Пожалуй, единственное явное исключение из этого правила – человек, у которого старые, вышедшие из репродуктивного возраста индивиды не утрачивают ценности для популяции. Практически во всех известных культурах старики пользуются уважением как носители мудрости и традиций, как главы родов и кланов. В дописьменные времена именно они выполняли важнейшую функцию связи между поколениями, храня историческую память своего племени или народа. Они же оказывают большую помощь в воспитании детей. Мне нравится определение того, что такое «человек», предложенное неким остроумным автором, имени которого я не знаю. «Человек, – сказал он, – это единственное животное, которому известно, кто его бабушка и дедушка». Очень точно подмечено. У подавляющего большинства животных, даже с развитой заботой о потомстве, связи между родителями и детьми прерываются после того, как молодняк начинает самостоятельную жизнь. А у людей семейные связи поддерживаются на протяжении трех-четырех поколений, от прадедов до правнуков. Решительно у Homo sapiens состарившиеся индивидуумы вовсе не делаются бесполезными нахлебниками, объедающими собственных сородичей {449}. Но поздно, поезд давно ушел, и смерть, возникшая как способ избавиться от престарелых особей, останется навеки с нами. Существование «полезных стариков» не в силах изменить этот прискорбный факт.

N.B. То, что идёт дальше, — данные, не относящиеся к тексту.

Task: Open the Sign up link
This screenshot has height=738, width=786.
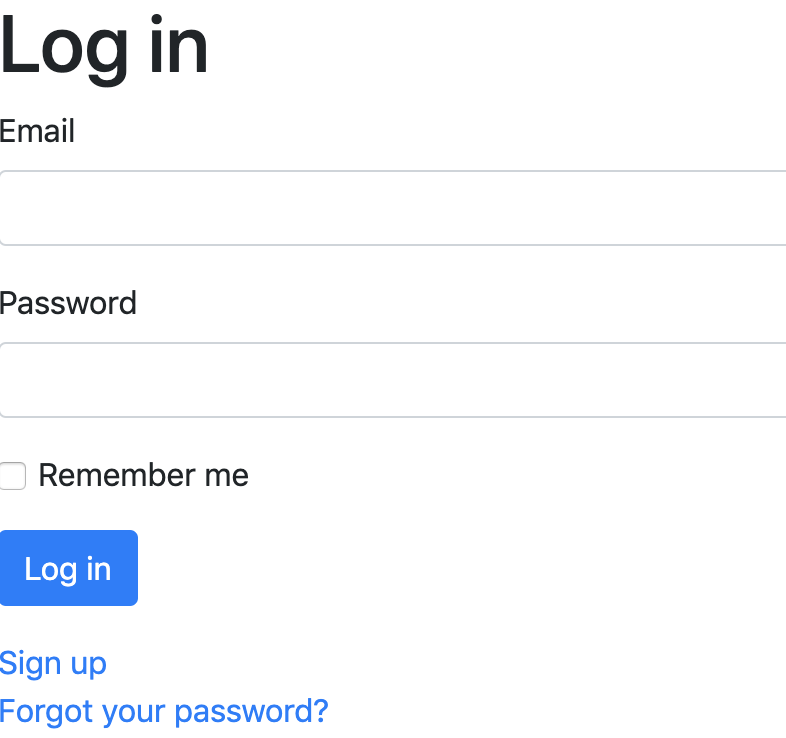Action: [x=53, y=663]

Вошедшая в поговорку эфемерная жизнь мотыльков и поденок – тоже продукт эволюции. Нам по-человечески жалко насекомых, обреченных умереть после одного-двух дней (иногда всего полутора часов!) полета, но мы и в этом должны увидеть определенный биологический смысл, а не садистский «каприз природы». Смысл существования взрослой крылатой поденки состоит в размножении. Спаривание, откладывание яиц, смерть. Отдав свой долг природе, поденка погибает, потому что больше ни для чего не нужна. Зато личинка этого насекомого может жить месяцы и даже годы в реке или озере, и для нее короткий предсмертный полет становится как бы триумфальным завершением жизни, воздушным апофеозом. Взрослые поденки не знают кризиса среднего возраста и старческой немощи, словно следуют принципу live fast, die young. Рекордсменом в этом отношении является другое насекомое, так называемая семнадцатилетняя цикада (Magicicada septendecim), живущая в Северной Америке. Ее жизненный цикл продолжается от 13 до 21 года, в среднем 17 лет (очень много для насекомых!), но большую часть этого времени цикада проводит в стадии личинки под землей. Достигнув половозрелости, она выберется на поверхность, но ее взрослая жизнь продлится до обидного мало, всего пару-тройку недель.